Given entries START

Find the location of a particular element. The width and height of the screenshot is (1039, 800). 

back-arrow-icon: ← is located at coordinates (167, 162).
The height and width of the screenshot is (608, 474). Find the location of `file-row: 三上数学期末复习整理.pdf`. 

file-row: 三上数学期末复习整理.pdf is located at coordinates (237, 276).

Given entries END
Given entries START

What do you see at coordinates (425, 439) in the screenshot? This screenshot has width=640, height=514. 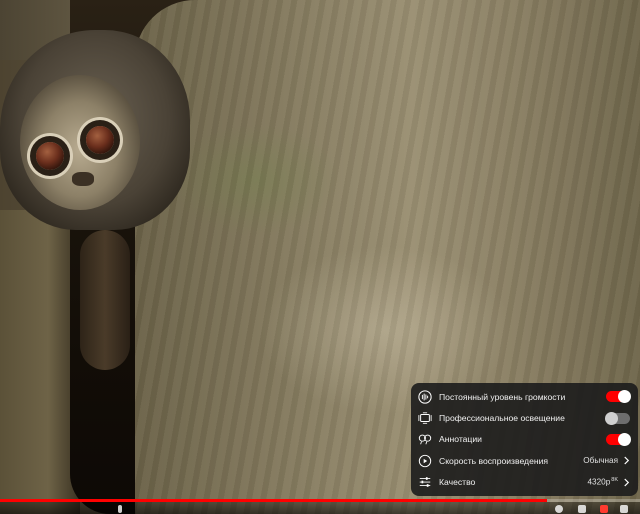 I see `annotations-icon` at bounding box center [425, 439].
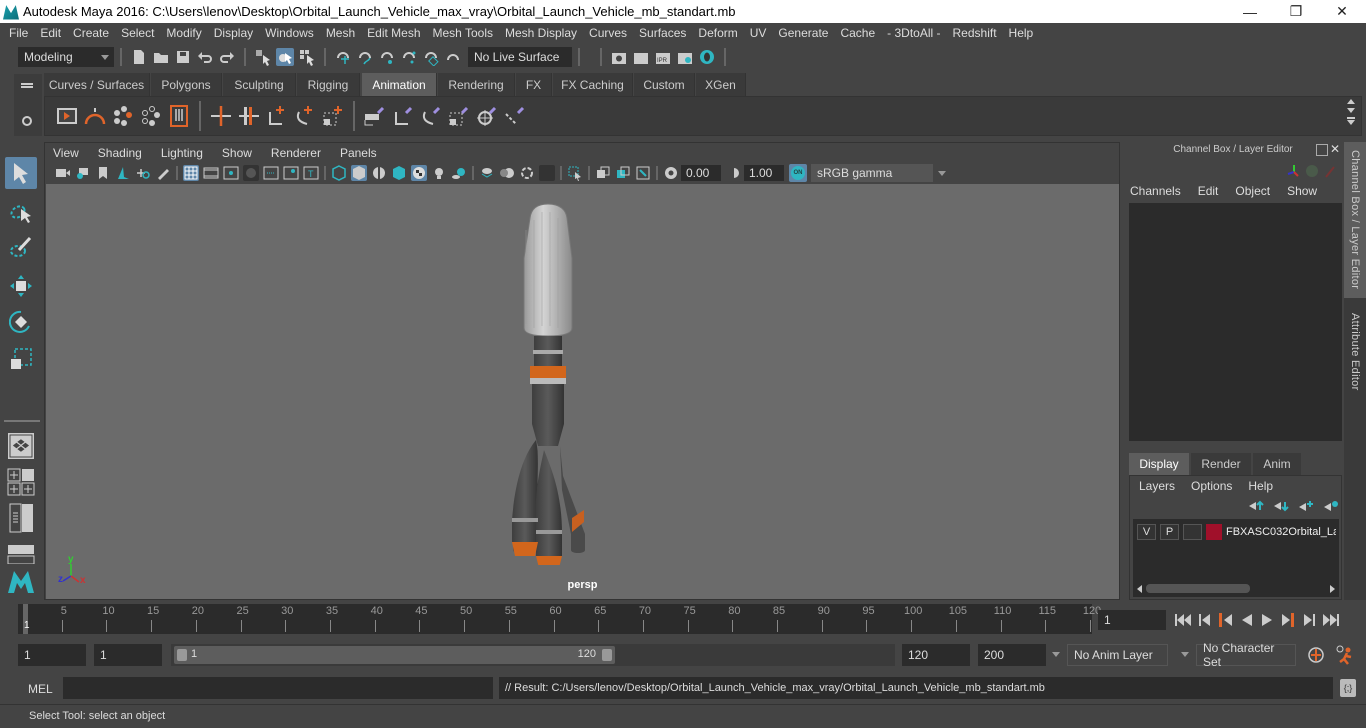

Given entries END
Given entries START

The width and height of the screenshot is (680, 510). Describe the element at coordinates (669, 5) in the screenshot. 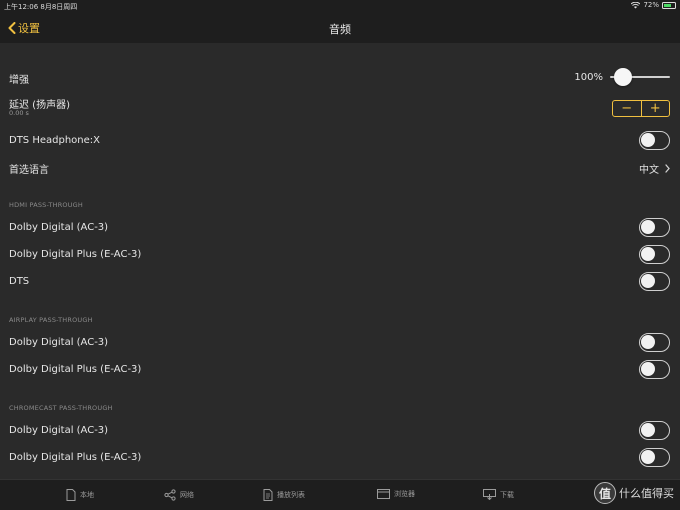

Given entries END

Activity »
Rewrite the lines starting at the one that has "Find the location of a" and stopping after the one that has "file-row: 三上数学期末复习整理.pdf is", putting "image" in place of "screenshot" and changing nothing else. Return only those lines.

Answer to this problem »
Find the location of a particular element. The width and height of the image is (1039, 800). 

back-arrow-icon: ← is located at coordinates (167, 162).
The height and width of the image is (608, 474). Find the location of `file-row: 三上数学期末复习整理.pdf`. 

file-row: 三上数学期末复习整理.pdf is located at coordinates (237, 276).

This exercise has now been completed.